DEMOCRATIC VS. REPUBLICAN



FILAM STAR (August 29, 2012)

All the political pundits are equating Mitt Romney’s choice of US Representative Paul Ryan as his vice-presidential running mate to the proverbial flipping of a switch. In this case, it is the flipping of a switch—a political tactic that the Republican nominee for president is well versed in—from running a presidential campaign as a referendum on the administration of Barack Obama to the heated question of which socio-economic ideology is best for America.

Much of Republican and conservative economic ideology espouses the free market, reduced government and taxes, deregulation, the individual over the collective, and an emphasis on balancing the national budget. Some of this ideology’s outstanding figures range from Adam Smith to Ronald Reagan. The Democratic Party favors an ideology that is also centered on the free market and individual freedoms. However, this ideology goes a long way towards associating itself with the welfare state, social progressivism, and an economic philosophy that works hand in hand with the ideas of John Maynard Keynes who famously proposed that an important, although not dominant, role should be reserved for governments in regulating the economy whenever necessary.

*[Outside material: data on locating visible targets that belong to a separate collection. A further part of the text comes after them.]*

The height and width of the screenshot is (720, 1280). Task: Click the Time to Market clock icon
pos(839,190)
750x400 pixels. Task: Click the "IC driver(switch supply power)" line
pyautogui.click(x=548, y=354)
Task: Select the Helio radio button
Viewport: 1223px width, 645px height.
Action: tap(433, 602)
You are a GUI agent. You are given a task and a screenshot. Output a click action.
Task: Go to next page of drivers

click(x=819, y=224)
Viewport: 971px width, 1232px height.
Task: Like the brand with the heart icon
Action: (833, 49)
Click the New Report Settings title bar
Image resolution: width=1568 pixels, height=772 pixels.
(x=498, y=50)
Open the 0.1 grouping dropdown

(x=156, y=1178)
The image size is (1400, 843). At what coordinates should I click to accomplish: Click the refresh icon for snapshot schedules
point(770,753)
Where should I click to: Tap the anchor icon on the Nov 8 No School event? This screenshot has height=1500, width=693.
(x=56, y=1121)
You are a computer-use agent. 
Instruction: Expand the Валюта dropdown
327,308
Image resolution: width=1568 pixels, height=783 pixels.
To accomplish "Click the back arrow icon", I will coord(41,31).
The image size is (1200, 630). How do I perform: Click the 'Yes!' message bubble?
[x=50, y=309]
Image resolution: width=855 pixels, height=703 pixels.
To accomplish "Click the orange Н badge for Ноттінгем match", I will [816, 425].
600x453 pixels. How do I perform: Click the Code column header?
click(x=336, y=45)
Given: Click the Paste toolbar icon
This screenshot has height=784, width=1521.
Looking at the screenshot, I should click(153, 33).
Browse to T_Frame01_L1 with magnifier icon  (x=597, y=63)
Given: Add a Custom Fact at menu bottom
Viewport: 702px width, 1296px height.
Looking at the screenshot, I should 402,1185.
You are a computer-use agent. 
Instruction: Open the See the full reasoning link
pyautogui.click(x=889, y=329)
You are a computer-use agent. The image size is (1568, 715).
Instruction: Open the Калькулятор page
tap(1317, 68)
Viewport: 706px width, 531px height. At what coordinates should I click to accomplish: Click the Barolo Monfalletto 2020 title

I want to link this choice of economic vision to the dichotomy between human nature and human nurture. It is something I have written about before, but this time around I will present it in a somewhat different light.

While my position on this debate can be described as being “left-of-center”, in other words trending towards the Democratic Party’s socio-economic landscape of social fairness and evenhandedness, the mental burden of maintaining this perspective is something that I could have avoided had I tried to push away some of my more conservative views. You see, I do believe in some conservative tenets like personal responsibility, individual liberty, and in a government that knows when to get out of the way. By allowing myself no more than a smidgen of conservatism, I have nevertheless put pressure on my more progressive views. But that doesn’t stop me from defending them against the worst of the conservative onslaught. In today’s national atmosphere of political polarization, this straddling stance either confuses, pleases, or infuriates people depending on where they‘re coming from.

Reserving the right to be critical of both sides, let me proffer that the Republican and Democratic ideologies are set in a human nature/human nurture binary. Essentially speaking, Republicans and conservatives press home their basic understanding that everyone deserves their lot in life whatever it may be; there is no one to credit or blame but yourself if things go right or wrong. If you lost your job due to layoff, you should have been prepared for it. If you lost your house due to foreclosure, you were just too stupid to keep it. If you’re poor, it’s because you’re a bum. No excuses, no scapegoating, no mercy. Sink or swim, that’s the name of the capitalist game. By hitting the loser because he or she is by nature exactly that: a “loser”.

Republicans and conservatives are quite self-righteous about this stark comparison to the progressive elements of American economic philosophy. And yet, an overriding factor in their Social Darwinian socio-economic narrative is that they will not own up to it publicly for fear that the American electorate will refuse to couple their misfortune to their own decisions and actions. Republicans and conservatives could never live down accusations that they were using the people as whipping boys for their economic missteps.

Democrats and liberals have developed a platform that casts the socio-economic debate in sociological terms and across a more inclusive cross-section of American society: the poor, the less well-off section of the middle class, and ethnic minorities. Democrats and liberals light a torch for the idea that people are shaped and informed by social structures, institutions, ideologies. For Democrats and liberals, there isn’t so much a compulsive human nature as there is the immeasurable power of external human nurturing that founds the communion between social forces and an individual’s fate in life. To use a metaphor—the car is to blame, not the driver.

As is the case with so many debates and arguments, the truth lies somewhere in between. But we can’t get there because of today’s considerably depreciated, corrupted, and fractured political environment. As far as the American voter goes, this political pathology has led to a government that is no longer by the people, but a government that is in spite of them.